Afgan şair, Nadia Anjuman (1980-2005)’ın henüz yirmi beş yaşındayken, büyük beğeni toplayan şiir kitabı Gol-e Dudi (Kara Çiçek) yayınlanır. Çeşitli ülkelerde ilgiyle karşılanır, şiirleri. Ancak, kitabının yayınlanmasından kısa bir süre sonra, şiir yazdığı gerekçesiyle kocası tarafından dövülerek öldürülür. Geride 6 aylık bir çocuk ve şiirlerini bırakır.
Nadia Anjuman’dan bir şiir:
***
Ağzımı açacak hevesim yok. Ne söyleyeceğim ki?
Anlatsam da anlatmasam da hor görüleceğim bu çağ tarafından
Balı nasıl söyleyeceğim? Dilimde zehre döndü–
Yazık! Gem vurdu ağzıma despotlar
Ağlasam da gülsem de, yaşasam da ölsem de
Kederimi paylaşacak kimsenin olmadığı bu dünya sağ olsun
Keder, acz, pişmanlıklar ve ben. Bu hapishanenin köşeleri
Ben boşuna doğmuşum, ağzım mühürlenmeli.
Ah kalbim! Baharın geçtiğini biliyorum ve neşesinin de
Ama nasıl uçabilirim bu kırık kanatlarla?

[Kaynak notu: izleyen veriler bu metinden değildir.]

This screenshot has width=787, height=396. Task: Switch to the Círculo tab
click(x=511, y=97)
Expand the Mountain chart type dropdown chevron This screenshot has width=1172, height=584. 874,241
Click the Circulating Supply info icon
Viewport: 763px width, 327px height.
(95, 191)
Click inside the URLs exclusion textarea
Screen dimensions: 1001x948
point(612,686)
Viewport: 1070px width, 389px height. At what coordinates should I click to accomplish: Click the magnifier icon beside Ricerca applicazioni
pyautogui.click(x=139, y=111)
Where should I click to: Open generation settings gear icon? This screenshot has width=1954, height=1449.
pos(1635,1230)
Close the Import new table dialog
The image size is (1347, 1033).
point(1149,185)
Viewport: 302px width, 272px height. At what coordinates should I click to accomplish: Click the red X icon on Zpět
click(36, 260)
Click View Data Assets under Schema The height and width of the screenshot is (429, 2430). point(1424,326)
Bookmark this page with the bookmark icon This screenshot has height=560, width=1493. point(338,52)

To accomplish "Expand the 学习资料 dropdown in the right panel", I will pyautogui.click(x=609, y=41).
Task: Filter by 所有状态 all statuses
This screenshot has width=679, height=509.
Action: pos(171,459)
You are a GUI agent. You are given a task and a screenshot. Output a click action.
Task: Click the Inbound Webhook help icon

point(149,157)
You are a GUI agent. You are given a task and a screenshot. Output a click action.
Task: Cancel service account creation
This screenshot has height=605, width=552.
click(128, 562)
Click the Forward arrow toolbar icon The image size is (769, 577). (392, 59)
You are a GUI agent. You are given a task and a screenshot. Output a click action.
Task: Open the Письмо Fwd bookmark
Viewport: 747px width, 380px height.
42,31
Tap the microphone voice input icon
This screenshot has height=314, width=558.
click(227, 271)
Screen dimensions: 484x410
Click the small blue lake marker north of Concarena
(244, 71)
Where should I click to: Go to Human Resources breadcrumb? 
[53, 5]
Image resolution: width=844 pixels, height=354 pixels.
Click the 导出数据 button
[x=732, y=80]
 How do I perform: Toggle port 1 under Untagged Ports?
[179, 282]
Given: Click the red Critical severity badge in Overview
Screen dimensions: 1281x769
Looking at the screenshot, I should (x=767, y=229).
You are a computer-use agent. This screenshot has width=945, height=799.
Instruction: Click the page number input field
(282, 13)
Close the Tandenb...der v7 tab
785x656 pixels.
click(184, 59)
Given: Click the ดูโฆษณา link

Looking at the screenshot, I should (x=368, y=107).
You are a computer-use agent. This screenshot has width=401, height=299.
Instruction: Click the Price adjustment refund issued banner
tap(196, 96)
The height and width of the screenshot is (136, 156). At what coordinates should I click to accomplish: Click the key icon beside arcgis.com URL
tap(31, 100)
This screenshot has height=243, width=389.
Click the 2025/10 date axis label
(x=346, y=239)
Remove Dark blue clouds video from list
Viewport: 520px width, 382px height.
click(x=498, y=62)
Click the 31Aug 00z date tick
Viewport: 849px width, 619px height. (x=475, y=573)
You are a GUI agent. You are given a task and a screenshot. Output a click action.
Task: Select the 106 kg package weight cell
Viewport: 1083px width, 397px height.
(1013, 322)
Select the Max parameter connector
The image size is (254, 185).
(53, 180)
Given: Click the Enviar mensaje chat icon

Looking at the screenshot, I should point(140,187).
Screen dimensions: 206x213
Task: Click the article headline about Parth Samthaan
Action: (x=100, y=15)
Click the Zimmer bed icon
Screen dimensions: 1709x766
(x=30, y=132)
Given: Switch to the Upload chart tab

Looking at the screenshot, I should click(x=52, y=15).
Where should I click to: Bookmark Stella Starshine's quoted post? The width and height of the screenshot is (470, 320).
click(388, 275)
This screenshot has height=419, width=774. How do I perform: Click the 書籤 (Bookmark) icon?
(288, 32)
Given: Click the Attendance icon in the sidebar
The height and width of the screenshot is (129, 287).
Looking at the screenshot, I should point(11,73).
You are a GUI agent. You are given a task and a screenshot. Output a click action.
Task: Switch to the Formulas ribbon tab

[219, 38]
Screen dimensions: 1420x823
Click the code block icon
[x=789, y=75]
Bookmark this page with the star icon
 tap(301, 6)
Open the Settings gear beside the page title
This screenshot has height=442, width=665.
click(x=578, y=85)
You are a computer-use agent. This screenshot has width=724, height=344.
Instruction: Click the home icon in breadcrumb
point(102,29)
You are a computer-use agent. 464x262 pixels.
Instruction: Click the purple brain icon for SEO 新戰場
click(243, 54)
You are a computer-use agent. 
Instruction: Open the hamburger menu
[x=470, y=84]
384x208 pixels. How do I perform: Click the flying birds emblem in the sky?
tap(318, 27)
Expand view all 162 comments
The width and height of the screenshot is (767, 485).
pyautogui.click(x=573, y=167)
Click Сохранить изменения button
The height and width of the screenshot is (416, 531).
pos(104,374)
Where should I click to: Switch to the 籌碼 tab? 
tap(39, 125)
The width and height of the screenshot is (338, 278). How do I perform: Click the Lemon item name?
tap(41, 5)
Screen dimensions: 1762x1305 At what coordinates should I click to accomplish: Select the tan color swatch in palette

Bunca zaman sessiz olsam da unutmadım şarkı söylemeyi
Çünkü şarkılarım kalbimin tenhalığında fısıldadı
Bu kafesi parçalayacağım bir gün, onun korkunç ıssızlığını
Zevk şarabını içeceğim, şarkı söyleyeceğim bir kuşun baharda yapması gerektiği gibi
İnce dallı bir ağaç olsam da her rüzgarda titremeyeceğim
Ben bir Afgan kızıyım – feryadımı haykıracağım, sonsuza dek dokuyacağım onu.